You may have heard the phrase “children are not little adults”, and this is particularly true in young, growing athletes. Children and adolescents put their bodies through an increasing list of school and sporting commitments, all while their bodies are under the stress of growing.
Young bodies grow rapidly due to the existence of epiphyseal growth plates within bones. During growth spurts, these highly active growth plates are susceptible to becoming inflamed or irritated, particularly where they experience frequent pulling forces from large muscle groups during sport 1. These muscles also become tightened as the bones they attach to grow, further pulling and stressing their bony attachments. Termed a ‘traction apophysitis’, common sites where this occurs include the attachment of your quadricep muscles at your knee (Osgood-Schlatters disease) and your calf muscles at your heel (Sever’s disease) 7.
While these conditions resolve over time as growing slows, it can be highly painful and frustrating for the athlete. So how can a 12-year-old athlete manage the demands of school, club and representative sport, multiple times a week, while also managing their pain?
Settling the Pain
A number of strategies may be implemented to manage pain and inflammation:
• Ice the area for 10 minutes post-activity.
• Anti-inflammatory medications or gels, as guided by your health professional.
• Offloading the area, using taping or heel lifts as prescribed by a health professional, may ease symptoms during sporting activities 4.
Stretch & Strengthen
Shortened muscles are common due to the difference in growth rate between bones and muscles. Regular stretching of large muscle groups – including quadriceps, hamstrings and calves – is helpful in alleviating muscle tightness. This limits pulling forces on sites of growth during activity, and improves force absorption on hard playing surfaces.
Stronger young athletes demonstrate improvements in sports performance, reduced injury risk and greater resilience to the demands of training and competition 6. This is achieved through targeted strengthening of key muscle groups, which may reduce excessive load on overworked muscles. With appropriate programming and supervision, this helps to create a more durable, pain-free athlete.
It may also be important to improve the technique of key movements such as squatting, lunging, jumping and running to prevent the vicious cycle of poor biomechanics continually aggravating the condition.

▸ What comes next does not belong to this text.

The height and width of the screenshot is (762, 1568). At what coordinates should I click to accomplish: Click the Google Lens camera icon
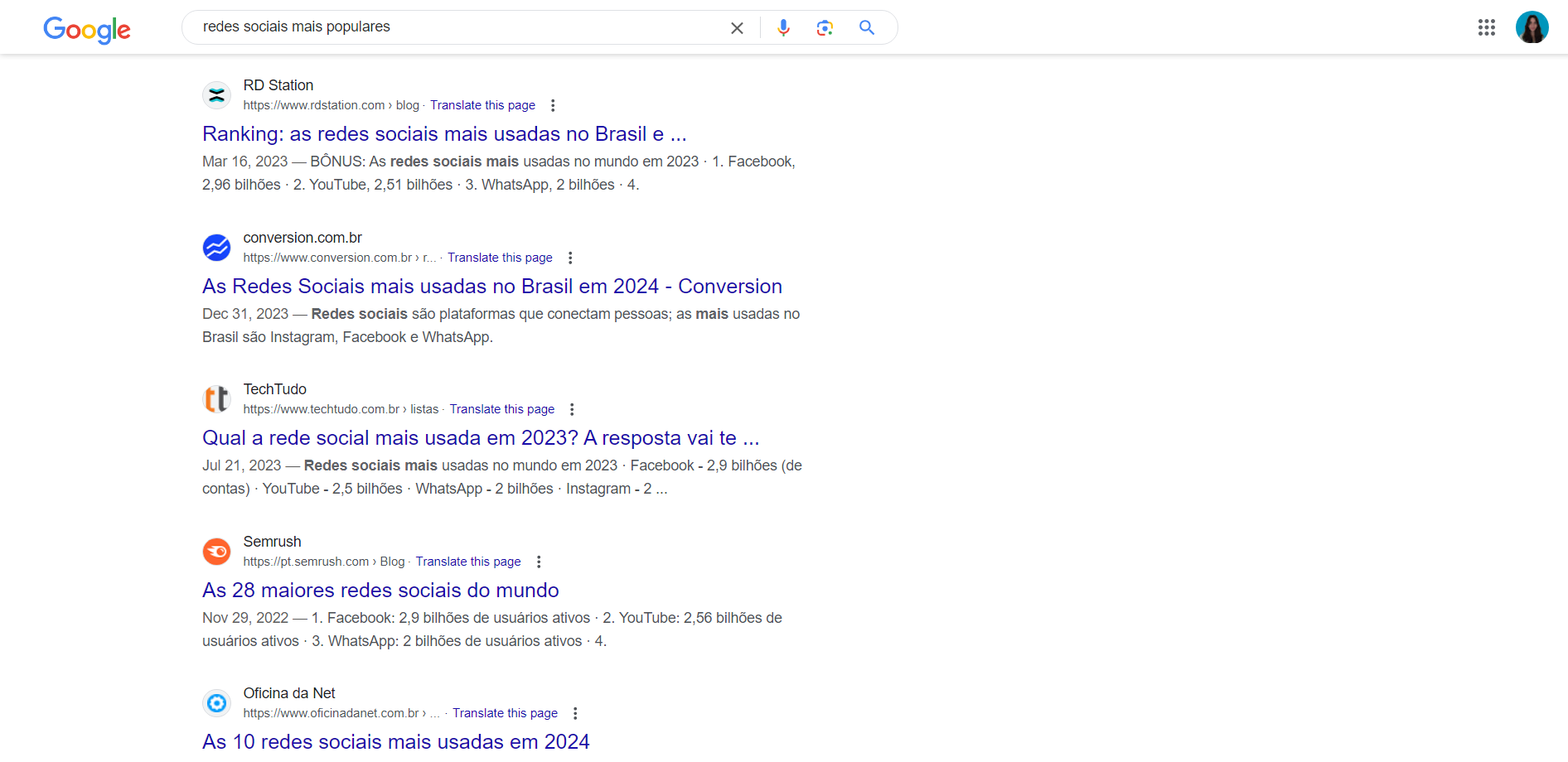pos(825,27)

It is important to educate young athletes to listen to their bodies and the presence of pain. Early signs of overuse, including fatigue and a decrease in performance, should be monitored 8. Where the athlete is experiencing pain in daily activities or affecting their sports participation, modifications or reductions in sporting activities may be required. The duration, intensity or number of training sessions may be reduced, before gradually restoring training load by no more than 10% per week 5.
Pain or injury should be assessed by a health professional to ensure an accurate diagnosis 2. PhysioHealth physiotherapists are experienced in managing young, growing athletes, where ongoing collaboration with the athlete, their coach and their parents in the key to keeping them on the sporting field.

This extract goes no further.